Bieszczady Listopad 2011

Relacje, zaproszenia i pomysły na ...

Moderatorzy: Morg, GawroN, thrackan, Abscessus Perianalis, Valdi, Dąb, puchalsw

HanSolo
Posty: 12
Rejestracja: 23 sie 2011, 15:52
Lokalizacja: Wielkopolska
Płeć:

Bieszczady Listopad 2011

Post autor: HanSolo »

Witam. W listopadzie wraz z kumplem postanowiliśmy wybrać się w Bieszczady. Sprzęt zakupiliśmy (szczegóły + foty - jak się nauczę wklejać w innym temacie) i heja 800 km przed siebie tzn. tyle gdzieś mamy do Cisnej , Smerka itp.
Dla mnie "świeżaka" była to pierwsza wyprawa (3 dniowa) więc normalnie cieszyłem się jak dziecko. Była to typowa męska wyprawa :) i w skrócie powiem tak:
- było z a j e .... ście, jedną noc spaliśmy w schronisku (łazikowaliśmy cały dzień i nie chciało mi się rozkładać namiotu) gdzie bardzo miła pani uraczyła nas grzańcem - sen szybko nas zmorzył :) ; drugi dzień łazikowania i spanie pod namiotem, nie miałem tropiku więc woda skropliła się od wewnątrz a w nocy lekko przymarzła ale co tam, i tak było warto.
- nie ma nic lepszego jak wygramolisz się rankiem z namiotu, jest zimno a kolega właśnie przygotowuje świeżo zaparzoną kawę, szron na trawie, słońce świeci ci w twarz a ty sobie zajadasz gorącą konserwę, popijasz kawę, bez pośpiechu, nic i nikt cię nie goni.

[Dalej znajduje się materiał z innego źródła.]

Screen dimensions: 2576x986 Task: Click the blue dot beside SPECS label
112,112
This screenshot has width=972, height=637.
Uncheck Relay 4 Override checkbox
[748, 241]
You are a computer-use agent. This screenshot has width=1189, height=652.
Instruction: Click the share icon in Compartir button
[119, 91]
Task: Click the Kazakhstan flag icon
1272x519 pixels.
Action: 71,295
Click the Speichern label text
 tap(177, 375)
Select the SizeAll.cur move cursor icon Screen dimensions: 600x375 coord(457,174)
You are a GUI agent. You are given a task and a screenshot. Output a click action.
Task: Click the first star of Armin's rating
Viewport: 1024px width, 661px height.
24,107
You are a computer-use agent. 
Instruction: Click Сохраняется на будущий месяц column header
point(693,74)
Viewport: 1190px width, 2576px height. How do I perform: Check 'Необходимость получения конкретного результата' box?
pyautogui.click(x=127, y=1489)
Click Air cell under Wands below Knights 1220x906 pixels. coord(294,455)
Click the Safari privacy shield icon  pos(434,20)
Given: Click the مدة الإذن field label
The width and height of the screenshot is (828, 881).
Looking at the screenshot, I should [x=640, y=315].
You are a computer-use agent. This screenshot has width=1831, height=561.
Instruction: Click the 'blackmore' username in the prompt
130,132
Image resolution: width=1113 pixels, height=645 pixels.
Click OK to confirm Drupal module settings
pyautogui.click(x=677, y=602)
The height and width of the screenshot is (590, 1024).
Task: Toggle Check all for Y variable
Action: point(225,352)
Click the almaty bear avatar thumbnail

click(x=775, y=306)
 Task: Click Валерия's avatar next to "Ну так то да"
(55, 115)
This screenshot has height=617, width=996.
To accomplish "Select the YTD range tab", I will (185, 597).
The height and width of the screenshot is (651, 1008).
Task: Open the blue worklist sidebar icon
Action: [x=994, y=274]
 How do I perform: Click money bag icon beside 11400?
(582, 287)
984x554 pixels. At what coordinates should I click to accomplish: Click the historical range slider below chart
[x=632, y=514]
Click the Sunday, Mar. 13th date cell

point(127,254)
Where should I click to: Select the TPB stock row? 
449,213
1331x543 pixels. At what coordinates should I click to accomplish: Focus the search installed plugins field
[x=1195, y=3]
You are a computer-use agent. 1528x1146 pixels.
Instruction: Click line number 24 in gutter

Pakujesz się i ruszasz dalej w drogę.

Kumpel Marian spał w jednoosobowym namiocie (tzw. satelita, to ten który bardzo szybko się rozkłada) i bardzo sobie chwalił ten namiot, fakt że w transporcie trochę wystaje ponad obrys plecaka ale spoko dał radę.
- kondycja, hmm i tutaj właśnie wraz z kumplem doszliśmy do wniosku że jej nie mamy hihi możesz mieć dobry sprzęt ale kondycji nie kupisz więc będziemy trenować
- następne wypady będą bliżej i na pewno w przyszłym roku.
Wnioski: warto ruszyć d...pe sprzed kompa i nie czekać aż ktoś zrobi to za nas. Następnym razem postaram się napisać coś więcej. Pozdro!
Awatar użytkownika
NumLock
Posty: 487
Rejestracja: 03 gru 2008, 16:31
Lokalizacja: Podkarpacie
Tytuł użytkownika: vel Numeryczny
Płeć:

Post autor: NumLock »

Gratuluję udanego wypadu! Jaką trasę zrobiliście?
Zdjęcia wrzuć na Picasę lub podobne i daj link.
"Zarozumiałością oraz bezczelnością człowieka jest mówienie, że zwierzęta są nieme, tylko dlatego, że są nieme dla jego tępej percepcji" - Mark Twain.
Awatar użytkownika
Tresor
Posty: 699
Rejestracja: 28 sie 2007, 17:42
Lokalizacja: Małopolska

Post autor: Tresor »

dawaj foty :)
Awatar użytkownika
soohy
Posty: 1093
Rejestracja: 26 lip 2010, 22:44
Lokalizacja: Małopolskie, Brzesko
Płeć:
Kontakt:

Post autor: soohy »

Ciekawy wypad, jak wrzucisz foty na pewno je obejrzę, bo nie mogę się doczekać :)
Pozdro
Awatar użytkownika
Rzez
Posty: 667
Rejestracja: 03 mar 2008, 23:16
Lokalizacja: Mölndal
Gadu Gadu: 2437677
Tytuł użytkownika: F&L
Płeć:
Kontakt:

Post autor: Rzez »

Fajnie. Nie ma to jak banan na gębie po wyjeździe :)
,,I don't know what's wrong with me, but I love this shit.''
Awatar użytkownika
Kopek
Posty: 1030
Rejestracja: 10 mar 2009, 11:00
Lokalizacja: Z największej dziury
Tytuł użytkownika: TRAMPek łikendowy
Płeć:

Post autor: Kopek »

HanSolo pisze:i heja 800 km przed siebie tzn. tyle gdzieś mamy do Cisnej , Smerka itp.
]:) w pierwszej chwili myślałem że to pieszo w te 3 dni :-)
"Czasem- i mówię to zupełnie szczerze - żal mi, że nie wychowano mnie jak włóczęgi. Nie związanego z żadnym miejscem, obowiązkami i ludźmi.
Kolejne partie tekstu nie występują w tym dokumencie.